__GOAL__:
State how many lines in the rows below contain the word "list", and reply with that number only.

__EXERCISE DATA__:
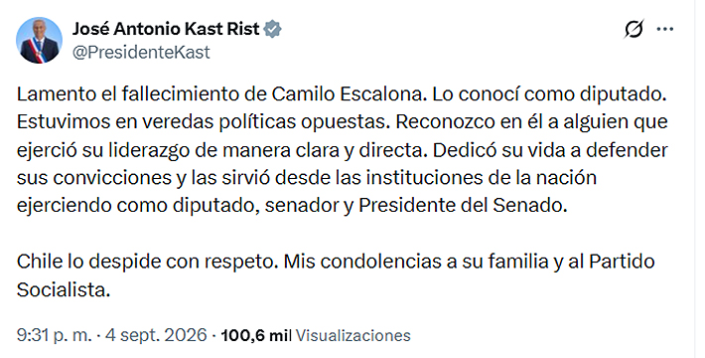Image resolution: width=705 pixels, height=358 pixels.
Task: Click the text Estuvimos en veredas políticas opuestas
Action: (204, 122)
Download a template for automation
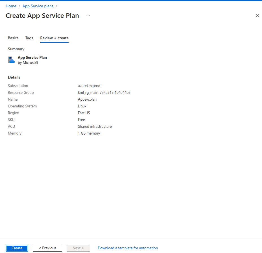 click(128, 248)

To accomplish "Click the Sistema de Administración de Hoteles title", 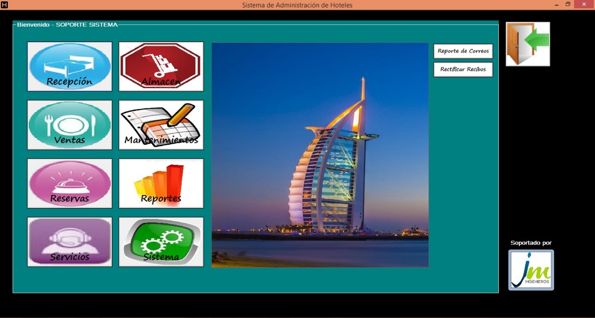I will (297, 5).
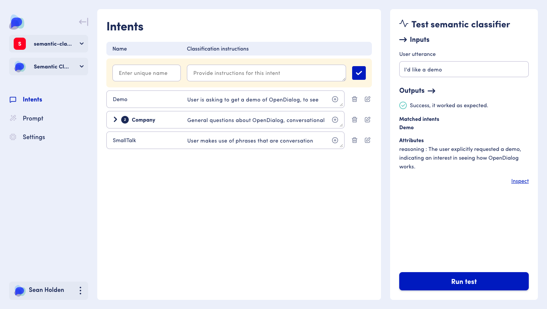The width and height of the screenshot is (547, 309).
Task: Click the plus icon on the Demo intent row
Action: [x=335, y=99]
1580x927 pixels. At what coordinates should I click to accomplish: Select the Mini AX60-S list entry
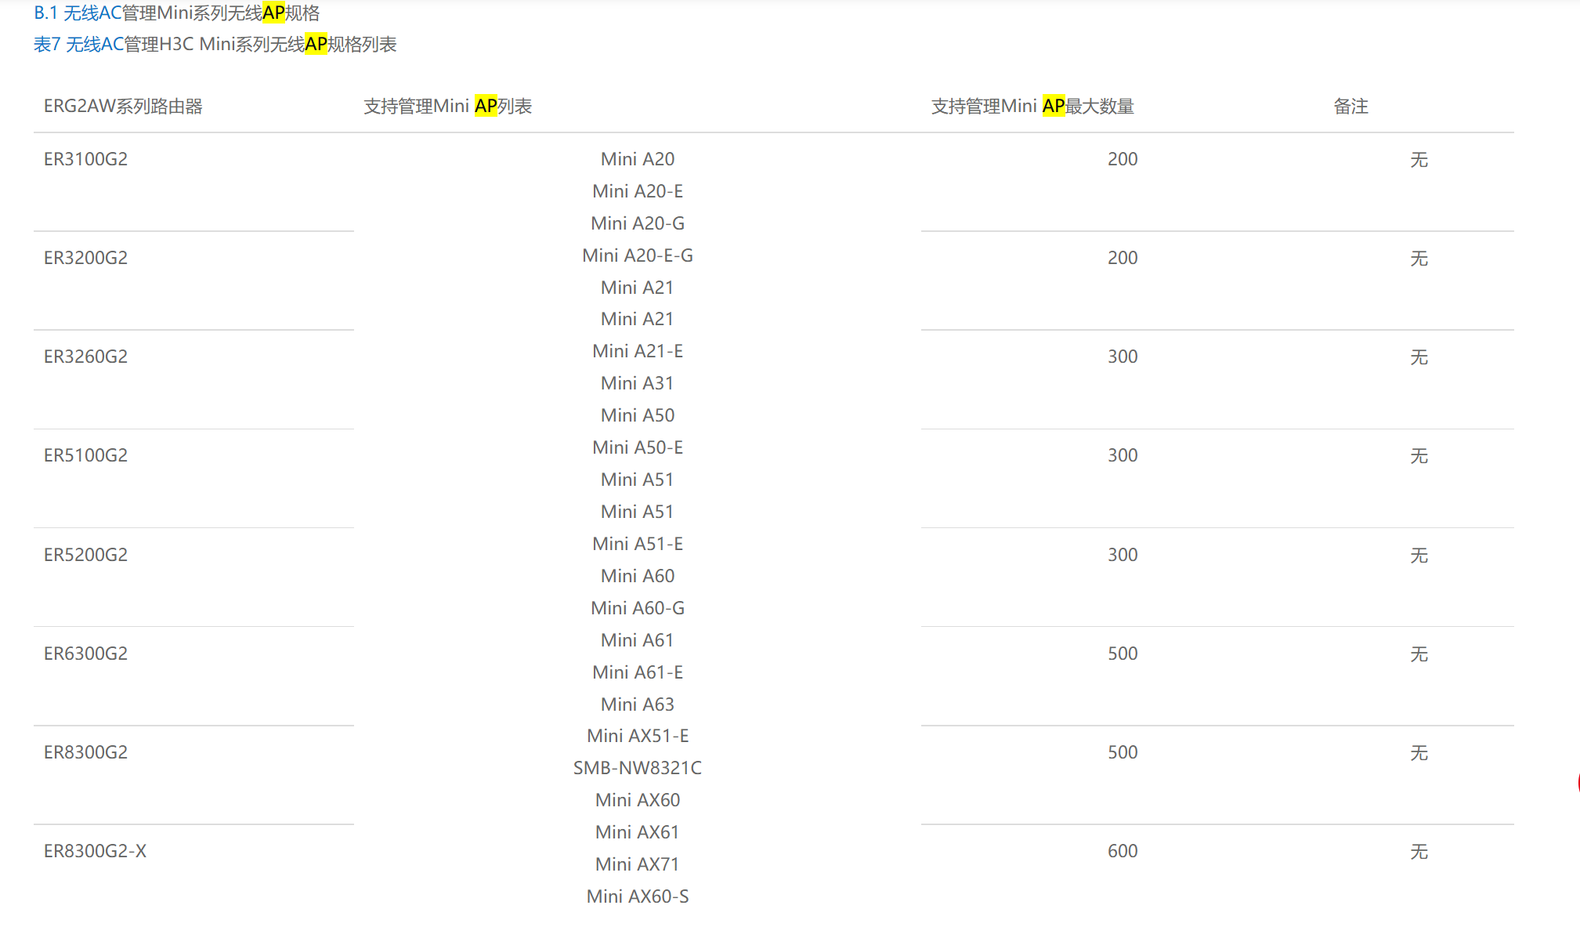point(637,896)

==

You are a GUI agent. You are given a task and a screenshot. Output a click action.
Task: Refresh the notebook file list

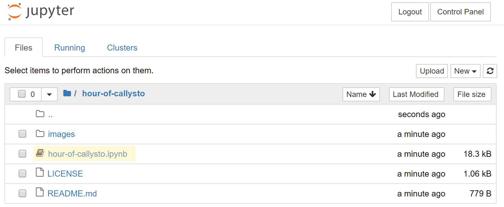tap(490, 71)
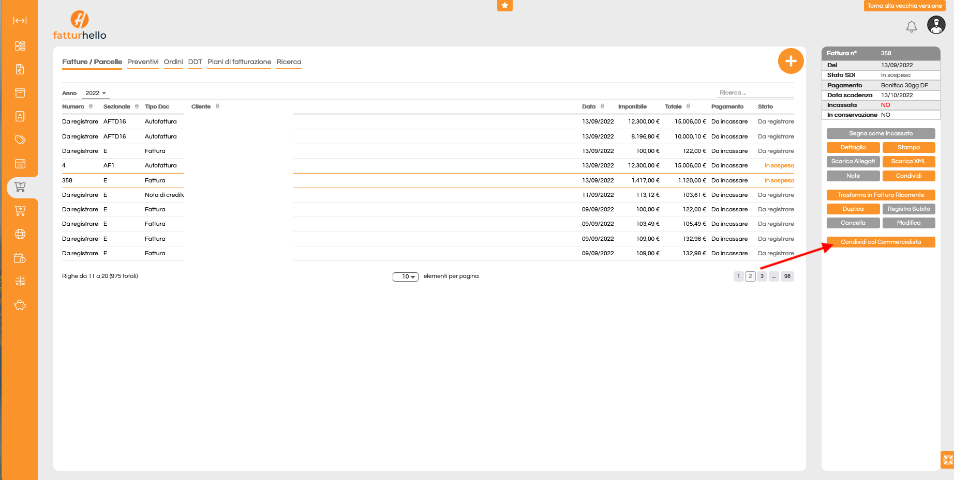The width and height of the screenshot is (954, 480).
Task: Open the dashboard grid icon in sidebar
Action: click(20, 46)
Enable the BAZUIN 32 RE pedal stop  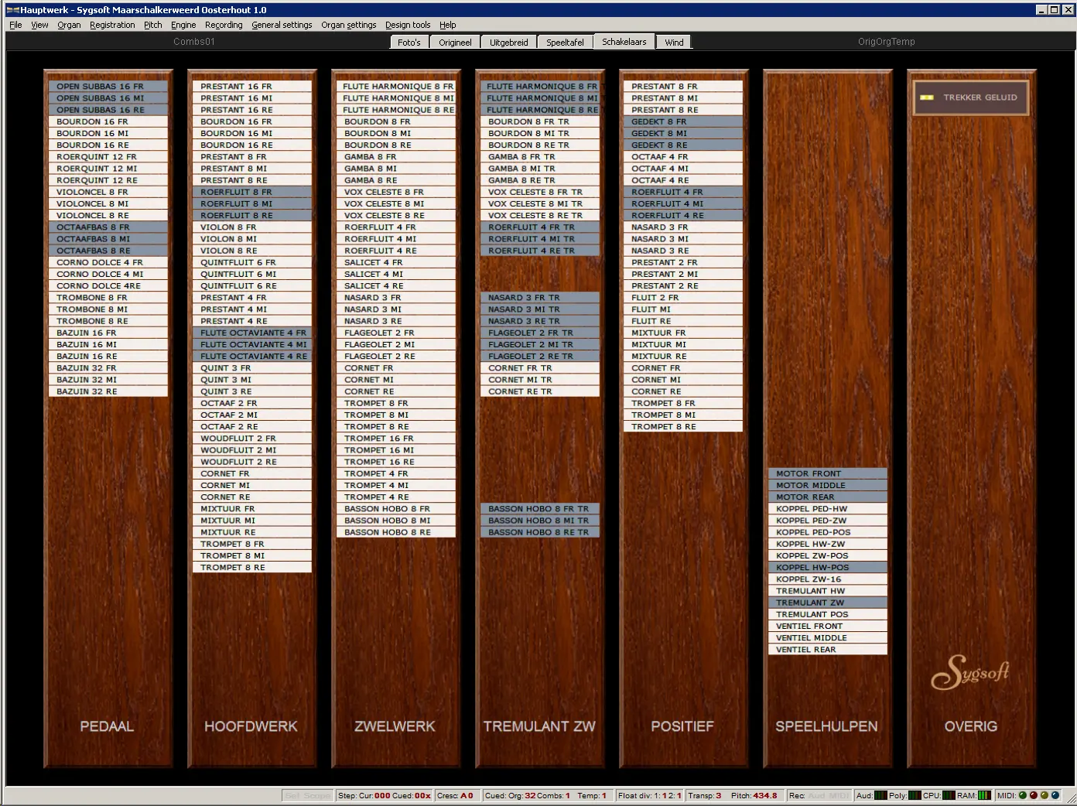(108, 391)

--

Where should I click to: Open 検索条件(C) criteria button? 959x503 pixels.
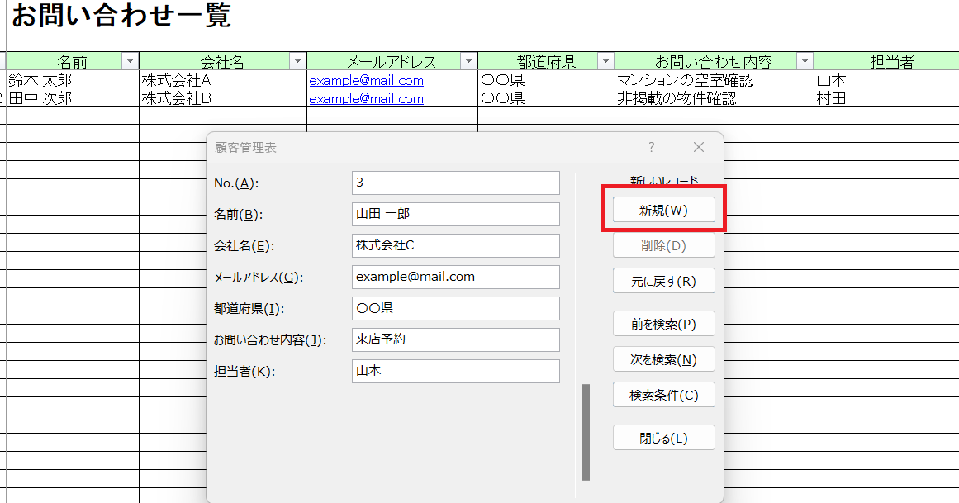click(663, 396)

__RESULT FOR THIS EXERCISE__:
2